CETA: Nationalrat beschließt umstrittenes Freihandelsabkommen
Mit den Stimmen der beiden Regierungsparteien ÖVP, FPÖ sowie der NEOS passierte der europäisch-kanadische Freihandelspakt CETA am Mittwoch den österreichischen Nationalrat. Die übrigen Oppositionsparteien kritisierten den Beschluss scharf.
Bereits vor einigen Wochen folgten auf eine entsprechende Einigung des Ministerrats auf das Abkommen teils heftige Reaktionen. Die aktionistische NGO Greenpeace sorgte damals durch eine symbolische „Verriegelung“ des Bundeskanzleramtes für einiges Aufsehen – Die Tagesstimme berichtete. SPÖ-Klubobmann Schieder bezeichnete die Zustimmung der freiheitlichen Regierungsmitglieder bereits damals als „Umfaller“.

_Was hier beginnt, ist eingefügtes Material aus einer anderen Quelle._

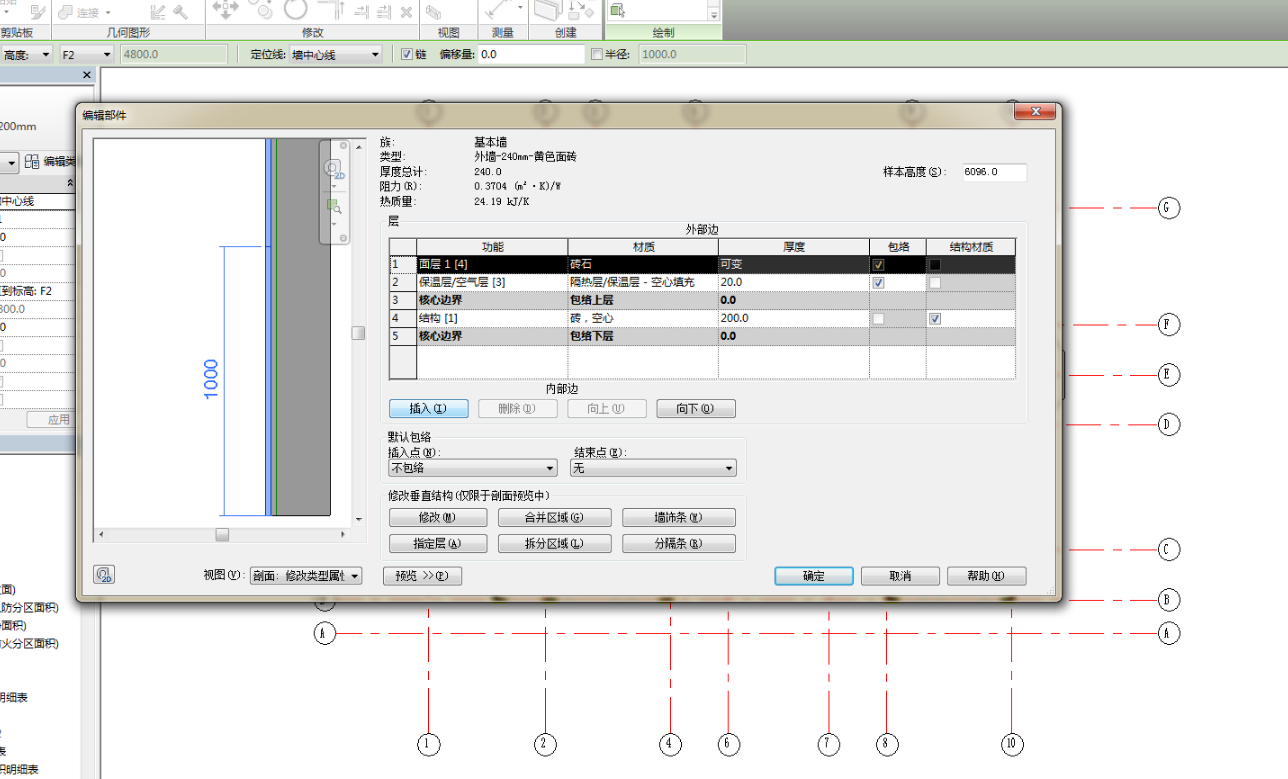Image resolution: width=1288 pixels, height=779 pixels.
Task: Click the zoom region icon in preview navigation bar
Action: coord(333,207)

SPÖ und Liste Pilz: „Verrat“ und „Knebelvertrag“
Auch diesmal betätigten sich die Sozialdemokraten wieder als Wortführer, um die bevorstehende Ratifizierung zu kritisieren. Insbesondere führten sie dabei erneut die frühere Ablehnung der Freiheitlichen ins Feld. Diese hatte sich noch im Wahlkampf für eine verpflichtende Volksabstimmung als Bedingung für eine allfällige Zustimmung ausgesprochen. Im Zuge der Koalitionsverhandlungen rückte sie jedoch allmählich von diesem Standpunkt ab.
Diese einstige Forderung griffen nun eine große Anzahl roter Mandatare auf. Sie hielten im Plenum entsprechende Plaketten in die Luft. Der SPÖ-Abgeordnete Jörg Leichtfried sprach im Hinblick auf die freiheitliche Kehrtwende zum Thema von einem „Verrat am gerechten Österreich“ und insbesondere an deren eigenen Wähler. Die Sozialdemokratie stehe zwar für einen freien Handel, sehe beim vorliegenden Pakt allerdings vornehmlich Vorteile für große Konzerne. Ähnlich Bruno Rossmann von der Liste Pilz: Es handle sich bei CETA vielmehr um einen „Knebelvertrag“.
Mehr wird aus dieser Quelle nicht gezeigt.